Open KelseyDH opened this issue 5 years ago • 11 comments

I recently upgraded my http gem version recently, and the upgrade broke lots of webmock tests recording our outgoing http calls, simply because the User-Agent header of my http gem had changed from http.rb/4.1.1 to http.rb/4.2.0

Needing to manually update web mocks between HTTP gem updates is cumbersome, and what would be nice is if the http gem had a class level method like HTTP.user_agent to get the default User-Agent headers the http gem uses, so that web mocks could be written to future-proof them from http gem version updates.

E.g. in my tests I have webmock testing code like this:

  def stub_confirmations_api(response_code)
    stub_request(:post, "#{my_url}/confirmations").
      with(
        headers: {
          "Auth-Id": ENV.fetch("AUTH_ID"),
          "Auth-Token": ENV.fetch("AUTH_TOKEN"),
          "Connection": 'close',
          "Host": 'localhost',
          "User-Agent": 'http.rb/4.1.1'
        }
      ).to_return(status: response_code, body: nil, headers: {})
  end

When I updated my http gem's version, "User-Agent": 'http.rb/4.1.1' needed to be manually updated to "User-Agent": 'http.rb/4.2.0':

  def stub_confirmations_api(response_code)
    stub_request(:post, "#{my_url}/confirmations").
      with(
        headers: {
          "Auth-Id": ENV.fetch("AUTH_ID"),
          "Auth-Token": ENV.fetch("AUTH_TOKEN"),
          "Connection": 'close',
          "Host": 'localhost',
          "User-Agent": 'http.rb/4.2.0'
        }
      ).to_return(status: response_code, body: nil, headers: {})
  end

The way these webmock tests fail is not easy to debug, and this maintenance burden could be avoided if for User-Agent I could just invoke a User-Agent method from the http gem to get its default user-agent (e.g.

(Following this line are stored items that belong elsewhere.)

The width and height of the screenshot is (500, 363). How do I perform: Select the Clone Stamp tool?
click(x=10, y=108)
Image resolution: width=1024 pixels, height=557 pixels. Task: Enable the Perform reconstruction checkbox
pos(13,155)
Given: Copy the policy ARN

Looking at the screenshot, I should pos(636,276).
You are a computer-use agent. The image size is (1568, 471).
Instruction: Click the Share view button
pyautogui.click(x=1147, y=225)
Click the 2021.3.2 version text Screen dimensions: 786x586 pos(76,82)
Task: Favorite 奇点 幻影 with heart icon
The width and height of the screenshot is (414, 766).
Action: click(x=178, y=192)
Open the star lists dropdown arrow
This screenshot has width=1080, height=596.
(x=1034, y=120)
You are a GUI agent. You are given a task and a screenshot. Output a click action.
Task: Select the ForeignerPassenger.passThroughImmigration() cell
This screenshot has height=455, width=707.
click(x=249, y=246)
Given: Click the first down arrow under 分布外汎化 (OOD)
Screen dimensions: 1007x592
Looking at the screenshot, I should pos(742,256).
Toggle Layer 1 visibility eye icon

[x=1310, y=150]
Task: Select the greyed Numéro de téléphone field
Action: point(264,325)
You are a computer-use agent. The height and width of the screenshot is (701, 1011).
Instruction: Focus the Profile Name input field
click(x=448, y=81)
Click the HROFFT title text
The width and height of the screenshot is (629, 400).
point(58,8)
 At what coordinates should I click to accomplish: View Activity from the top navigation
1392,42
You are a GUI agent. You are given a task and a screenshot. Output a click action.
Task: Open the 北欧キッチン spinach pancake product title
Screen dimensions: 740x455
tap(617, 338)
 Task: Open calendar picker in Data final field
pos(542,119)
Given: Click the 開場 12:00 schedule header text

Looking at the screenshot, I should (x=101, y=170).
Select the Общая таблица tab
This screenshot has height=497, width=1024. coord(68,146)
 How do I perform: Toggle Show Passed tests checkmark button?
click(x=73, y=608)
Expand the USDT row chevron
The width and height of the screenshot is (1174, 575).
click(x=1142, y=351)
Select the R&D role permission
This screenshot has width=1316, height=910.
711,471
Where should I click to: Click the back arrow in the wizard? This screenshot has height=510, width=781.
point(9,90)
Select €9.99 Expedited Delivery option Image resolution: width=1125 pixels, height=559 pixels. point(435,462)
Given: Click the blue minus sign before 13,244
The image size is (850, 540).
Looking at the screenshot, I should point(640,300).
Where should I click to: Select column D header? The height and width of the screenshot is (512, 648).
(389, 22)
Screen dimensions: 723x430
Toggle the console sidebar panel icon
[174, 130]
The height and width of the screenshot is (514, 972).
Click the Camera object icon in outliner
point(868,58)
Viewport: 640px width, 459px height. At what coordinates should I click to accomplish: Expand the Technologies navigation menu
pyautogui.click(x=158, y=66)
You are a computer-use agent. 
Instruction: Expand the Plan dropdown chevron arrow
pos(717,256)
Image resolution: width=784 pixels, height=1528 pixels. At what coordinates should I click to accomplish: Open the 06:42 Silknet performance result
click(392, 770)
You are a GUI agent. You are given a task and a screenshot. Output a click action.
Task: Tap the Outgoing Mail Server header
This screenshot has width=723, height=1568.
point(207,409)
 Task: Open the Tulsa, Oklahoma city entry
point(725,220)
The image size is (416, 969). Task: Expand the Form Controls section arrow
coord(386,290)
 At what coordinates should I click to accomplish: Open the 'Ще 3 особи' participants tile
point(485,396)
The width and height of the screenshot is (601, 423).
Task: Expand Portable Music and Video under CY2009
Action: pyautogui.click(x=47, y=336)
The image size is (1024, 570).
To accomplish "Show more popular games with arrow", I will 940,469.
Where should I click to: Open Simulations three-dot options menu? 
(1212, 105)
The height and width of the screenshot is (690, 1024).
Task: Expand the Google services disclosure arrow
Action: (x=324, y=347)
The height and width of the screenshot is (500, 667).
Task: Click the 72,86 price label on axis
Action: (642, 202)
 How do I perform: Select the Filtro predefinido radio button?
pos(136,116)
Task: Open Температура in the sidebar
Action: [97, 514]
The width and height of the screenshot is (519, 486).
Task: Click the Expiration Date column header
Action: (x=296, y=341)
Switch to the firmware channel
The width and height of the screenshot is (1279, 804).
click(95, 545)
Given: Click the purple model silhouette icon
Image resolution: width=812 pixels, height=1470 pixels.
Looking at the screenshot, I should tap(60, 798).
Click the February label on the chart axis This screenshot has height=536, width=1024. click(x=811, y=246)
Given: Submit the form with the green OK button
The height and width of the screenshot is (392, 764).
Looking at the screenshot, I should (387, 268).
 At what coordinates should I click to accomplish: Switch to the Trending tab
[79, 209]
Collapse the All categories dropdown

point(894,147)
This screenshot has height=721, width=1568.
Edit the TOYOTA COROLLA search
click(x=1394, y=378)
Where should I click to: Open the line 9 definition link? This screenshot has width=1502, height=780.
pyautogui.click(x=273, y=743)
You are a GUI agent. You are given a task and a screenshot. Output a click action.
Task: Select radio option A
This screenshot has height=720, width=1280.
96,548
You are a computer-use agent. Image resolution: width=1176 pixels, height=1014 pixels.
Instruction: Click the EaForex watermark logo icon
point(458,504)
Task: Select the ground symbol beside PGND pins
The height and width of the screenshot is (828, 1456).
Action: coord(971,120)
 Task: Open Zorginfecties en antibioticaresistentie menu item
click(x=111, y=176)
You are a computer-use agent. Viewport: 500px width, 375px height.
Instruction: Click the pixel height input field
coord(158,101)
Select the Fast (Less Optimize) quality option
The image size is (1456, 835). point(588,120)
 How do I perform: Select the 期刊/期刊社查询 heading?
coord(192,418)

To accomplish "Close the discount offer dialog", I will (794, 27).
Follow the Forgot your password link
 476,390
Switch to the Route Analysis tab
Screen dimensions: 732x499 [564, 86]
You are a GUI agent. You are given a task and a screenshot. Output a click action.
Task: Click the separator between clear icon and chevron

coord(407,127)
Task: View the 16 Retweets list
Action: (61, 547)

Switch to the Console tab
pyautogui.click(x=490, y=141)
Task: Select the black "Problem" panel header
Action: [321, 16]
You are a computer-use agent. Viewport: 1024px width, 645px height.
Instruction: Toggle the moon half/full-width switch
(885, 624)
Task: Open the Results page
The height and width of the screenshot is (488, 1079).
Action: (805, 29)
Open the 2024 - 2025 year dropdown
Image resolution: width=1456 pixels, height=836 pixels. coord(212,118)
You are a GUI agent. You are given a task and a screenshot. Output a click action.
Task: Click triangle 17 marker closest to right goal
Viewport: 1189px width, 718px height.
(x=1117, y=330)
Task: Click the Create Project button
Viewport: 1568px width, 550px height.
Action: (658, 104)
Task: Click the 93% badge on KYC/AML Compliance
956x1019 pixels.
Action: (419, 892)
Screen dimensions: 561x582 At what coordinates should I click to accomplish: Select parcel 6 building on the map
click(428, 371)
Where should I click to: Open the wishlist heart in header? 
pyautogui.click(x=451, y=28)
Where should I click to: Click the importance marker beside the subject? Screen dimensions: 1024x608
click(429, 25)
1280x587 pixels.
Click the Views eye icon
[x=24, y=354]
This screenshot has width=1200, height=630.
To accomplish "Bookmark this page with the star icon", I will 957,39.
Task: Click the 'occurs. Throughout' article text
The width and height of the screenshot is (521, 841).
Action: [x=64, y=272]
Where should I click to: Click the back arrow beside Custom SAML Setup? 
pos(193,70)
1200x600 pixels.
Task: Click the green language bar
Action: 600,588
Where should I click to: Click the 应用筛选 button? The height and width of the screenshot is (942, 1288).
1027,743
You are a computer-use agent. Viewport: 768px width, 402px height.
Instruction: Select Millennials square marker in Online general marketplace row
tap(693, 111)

HTTP.user_agent) every time. E.g.:

  def stub_confirmations_api(response_code)
    stub_request(:post, "#{my_url}/confirmations").
      with(
        headers: {
          "Auth-Id": ENV.fetch("AUTH_ID"),
          "Auth-Token": ENV.fetch("AUTH_TOKEN"),
          "Connection": 'close',
          "Host": 'localhost',
          "User-Agent": HTTP.user_agent
        }
      ).to_return(status: response_code, body: nil, headers: {})
  end

so that upgrading this gem never breaks webmocks for no other reason than the fact that the gem's version was updated.

KelseyDH avatar Oct 29 '19 23:10 KelseyDH

Instead of:

"User-Agent": 'http.rb/4.2.0'

you can do:

"User-Agent": "http.rb/#{HTTP::VERSION}"

There is no expectation of ever changing this format. I agree a method would be nice, but the above works today and is unlikely to ever break in the future.

tarcieri avatar Oct 29 '19 23:10 tarcieri

Nice! This is a good fix for now. Having a method to be able to set or get HTTP.default_headers as a hash would also be nice. Wouldn't be too useful for people configuring their HTTP gem calls heavily, but could be nice for more basic use cases.

KelseyDH avatar Oct 30 '19 17:10 KelseyDH

👍

Having a method to be able to set or get HTTP.default_headers as a hash would also be nice.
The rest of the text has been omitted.